Nos encontramos con un día muy soleado y de mucho calor, aún así, decidimos hacer la visita andando.

Aquí se pueden coger guías gratuitas de la ciudad así como periódicos, también gratuitos:

Lo primero que visitamos fue un museo de Historia al aire libre con esculturas y con un agradecimiento a España por las obras cedidas:

Seguimos caminando y llegamos a la zona más céntrica, donde están las tiendas de regalos y de donde parten los buses y el tren turístico:

Los precios de las tiendas no son muy altos y me traje un precioso llavero con un flamenco gigante de peluche
Después, nos dirigimos hacia unas playas que nos había recomendado una policía y nos topamos por el camino con la señal de la milla 0 de la carretera 1, la que va hacia el Norte; también con la casa de Ernest Hemingway pero no quisimos entrar a visitarla, costaba 12$ y nos parecía un abuso.

Por fin, llegamos a una de las playas, mala a más no poder, estaba muy sucia, tanto el agua como la arena así que preferimos acercarnos a otra, la Dog's Beach y fue peor, como su nombre indica, estaba llena de perros y de suciedad, igual que la anterior.
Así que nos pusimos a hacer cola para hacernos las fotos en la boya que indica que estamos en el punto más al sur de Estados Unidos, a 90 millas de Cuba:

El calor que teníamos era ya demasiado así que nos volvimos al barco para darnos un buen chapuzón en la piscina.
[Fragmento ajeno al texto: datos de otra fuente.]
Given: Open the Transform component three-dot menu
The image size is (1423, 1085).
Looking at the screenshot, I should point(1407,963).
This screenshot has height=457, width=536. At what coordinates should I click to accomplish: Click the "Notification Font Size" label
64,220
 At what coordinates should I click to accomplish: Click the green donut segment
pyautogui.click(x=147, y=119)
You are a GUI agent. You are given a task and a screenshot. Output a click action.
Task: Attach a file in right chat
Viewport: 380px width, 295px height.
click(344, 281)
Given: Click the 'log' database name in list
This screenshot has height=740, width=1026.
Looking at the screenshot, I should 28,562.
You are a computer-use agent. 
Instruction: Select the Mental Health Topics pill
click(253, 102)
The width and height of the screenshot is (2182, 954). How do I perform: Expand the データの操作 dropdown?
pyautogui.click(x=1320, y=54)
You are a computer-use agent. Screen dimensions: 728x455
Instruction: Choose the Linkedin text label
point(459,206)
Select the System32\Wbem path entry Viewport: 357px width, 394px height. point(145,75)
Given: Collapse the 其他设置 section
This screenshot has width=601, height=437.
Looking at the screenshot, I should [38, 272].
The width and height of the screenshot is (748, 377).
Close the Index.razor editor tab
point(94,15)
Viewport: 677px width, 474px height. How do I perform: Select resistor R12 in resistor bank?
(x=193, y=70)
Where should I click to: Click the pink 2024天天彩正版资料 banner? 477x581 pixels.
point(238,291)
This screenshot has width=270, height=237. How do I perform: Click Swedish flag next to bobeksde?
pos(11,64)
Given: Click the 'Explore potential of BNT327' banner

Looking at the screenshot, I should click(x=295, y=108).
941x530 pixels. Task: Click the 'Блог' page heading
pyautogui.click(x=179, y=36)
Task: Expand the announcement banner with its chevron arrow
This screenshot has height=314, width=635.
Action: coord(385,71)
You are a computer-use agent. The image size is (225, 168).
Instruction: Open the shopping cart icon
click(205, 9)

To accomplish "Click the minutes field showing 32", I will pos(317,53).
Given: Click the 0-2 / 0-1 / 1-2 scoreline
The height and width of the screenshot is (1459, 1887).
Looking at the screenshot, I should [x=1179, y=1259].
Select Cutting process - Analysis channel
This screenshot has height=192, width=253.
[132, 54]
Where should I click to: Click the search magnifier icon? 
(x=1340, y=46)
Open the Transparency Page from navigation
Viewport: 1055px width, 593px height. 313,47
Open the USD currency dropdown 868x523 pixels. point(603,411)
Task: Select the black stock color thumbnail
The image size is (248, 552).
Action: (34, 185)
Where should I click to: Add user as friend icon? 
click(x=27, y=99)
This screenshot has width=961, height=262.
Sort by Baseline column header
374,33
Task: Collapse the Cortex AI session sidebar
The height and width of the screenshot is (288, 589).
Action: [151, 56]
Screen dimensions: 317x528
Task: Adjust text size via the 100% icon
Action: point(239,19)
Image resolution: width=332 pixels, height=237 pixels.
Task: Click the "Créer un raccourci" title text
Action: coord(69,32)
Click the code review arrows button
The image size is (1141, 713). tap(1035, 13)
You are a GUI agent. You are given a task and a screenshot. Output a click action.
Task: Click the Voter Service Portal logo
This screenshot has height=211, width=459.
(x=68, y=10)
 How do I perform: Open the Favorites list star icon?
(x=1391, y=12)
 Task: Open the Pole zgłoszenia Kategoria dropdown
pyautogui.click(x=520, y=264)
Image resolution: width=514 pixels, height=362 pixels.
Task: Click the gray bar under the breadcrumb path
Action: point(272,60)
Por el camino, vimos una iglesia y el típico bus escolar:

Por suerte para nosotros, las piscinas estaban vacías (¿dónde estaría la gente?) así que dedicamos el resto del día, hasta que zarpamos, a bañarnos, tomar el sol y comer.
Sobre las 5 de la tarde nos despedimos de Key West, subimos a verlo desde la cubierta, volvíamos a Miami. Hicimos las maletas y nos las quedamos en el camarote puesto que habíamos cogido una excursión a los Everglades al día siguiente y saldríamos muy pronto. Los demás, dejan las maletas en la puerta del camarote con unas etiquetas de color que te dejan en el camarote, salvo que se haya cogido excursión o que se pida desembarco rápido para que los que tienen el vuelo muy pronto, sino, cada etiqueta va unida a una hora para dejar el barco.
Al día siguiente, a las 7 de la mañana ya estábamos en el restaurante de las cenas, nos juntamos con el resto de "excursionistas" y nos tenían preparado un desayuno con zumos, bollos, galletas, etc. Nos dieron unas pegatinas a todos, desembarcamos y en bus hasta los Everglades.